The main selling point of these libraries is the clear separation of concerns - frontend code is clearly isolated from the backend code. Previously it was common for backends to return dynamically generated javascript and to use the DOM as a frontend data storage layer. These weren't pitfalls if you had a solid foundation but if you were inexperienced these conventions gave you a lot of rope to hang yourself with.

> The main selling point of these libraries is the clear separation of concerns.

I've rarely heard this as a selling point, and it doesn't seem like a very good one to me.

Even when frontend code is clearly isolated from the backend code, it's quite easy to create a mess of it all.

Except now you're also dealing with 1) multiple separate tech stacks, 2) synchronizing state in at least two places, 3) duplication of code (validation being a common one), 4) payload size and possibly lazy-loading the front-end of your codebase, 5) and so on.

There might be /something/ to this selling point in a sufficiently large project or one where multiple client apps interact with a single backend, of course, but in and of itself I don't see the benefit of such 'forced' separation of concerns.

> These weren't pitfalls if you had a solid foundation but if you were inexperienced these conventions gave you a lot of rope to hang yourself with.

And by "you", you mean "you or anyone on your team"

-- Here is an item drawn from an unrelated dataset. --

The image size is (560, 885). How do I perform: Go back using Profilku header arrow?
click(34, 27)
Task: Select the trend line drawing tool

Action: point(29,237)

Are the apps then just web view with a wrapper? Or its using react-native for apps?
Sounds like it for the view side, maybe they are doing a local proxy with some offline caching with native libs, does the app work offline?
I agree that react/vue/etc. aren't necessary, however this approach is not diametrically opposed to using a JS framework.

For example, if you use a framework like Stencil or Next.js w/ React, you will be able to pre-render your page into static HTML to serve to clients, but you also get the benefit of having rich JS components and code sharing. And then you avoid a lot of the issues they seem to have around lack of DOM diffing and the like.

> It goes to show that libraries like React, Vue, and Angular are _not_ necessary to build smooth, modern, and fully-featured web interfaces.

I understand what you're saying but want to clarify: Angular is a full blown opinionated framework.

And from my experience in the enterprise which library or framework to use are decided by how productive the dev team can be. Not sure newbs would hit the ground running with the HEY stack.

It is using some custom elements, though. :D
> It goes to show that libraries like React and Vue are _not_ necessary to build smooth, modern, and fully-featured web interfaces.

Ugh, I hate this trend of hating on the front end frameworks “trend”.

You can build some things without a framework (some things you simply cannot). Sure, a basic email client can be done without much JS. I’m not convinced it’s better for having gone that route.